Helen told me about that visit to her GP:
As she explained her symptoms -- back pain and sometimes in her right arm -- he typed her comments into his computer. He asked a couple of questions about the type of pain (dull, stabbing, burning?), then said, “Ah yes, arthritis.” Then, without taking his eyes off the screen he reached for his prescription pad and wrote down something off the screen. Two drugs. Helen and Mark looked them up later. One of them is an anti-inflammatory and the other a painkiller. So no doubt they will be effective whether she has pulled a muscle, trapped a nerve or any number of things. But arthritis?
As he’s given her an anti-inflammatory, one can only assume he means rheumatoid arthritis. But Helen has no swollen joints, or any of that redness or heat you would associate with rheumatoid arthritis.

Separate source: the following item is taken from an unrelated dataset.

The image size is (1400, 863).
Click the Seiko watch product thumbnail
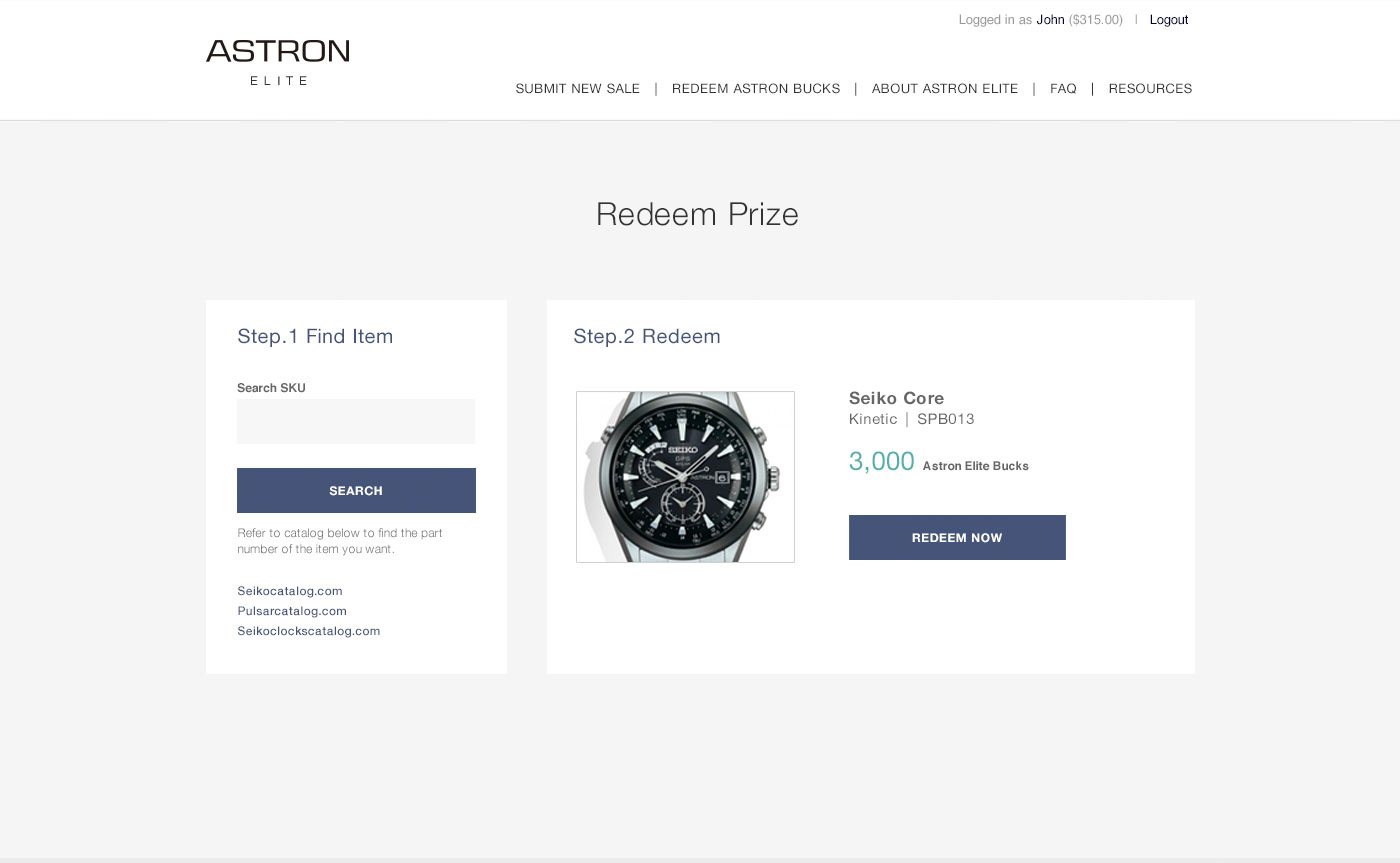[685, 477]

The doctor has just made a wild guess, not a diagnosis, based entirely on what his computer said. As my brother Steve said, "Arthritis, my arse."

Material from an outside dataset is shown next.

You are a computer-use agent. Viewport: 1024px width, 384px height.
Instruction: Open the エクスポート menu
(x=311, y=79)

Perhaps I should explain why arthritis has struck such a chilly note: there was a family friend who suffered the onset of arthritis in her twenties and she became crippled by it. She was bed-ridden and in constant pain all of her adult life. Eventually, surgeons removed her joints to give her surcease from the pain. God, she suffered, and her death was a blessing. Hers was an extreme case, but even so arthritis is one of those things that will give me sleepless nights if a young family member is ‘diagnosed’ with it.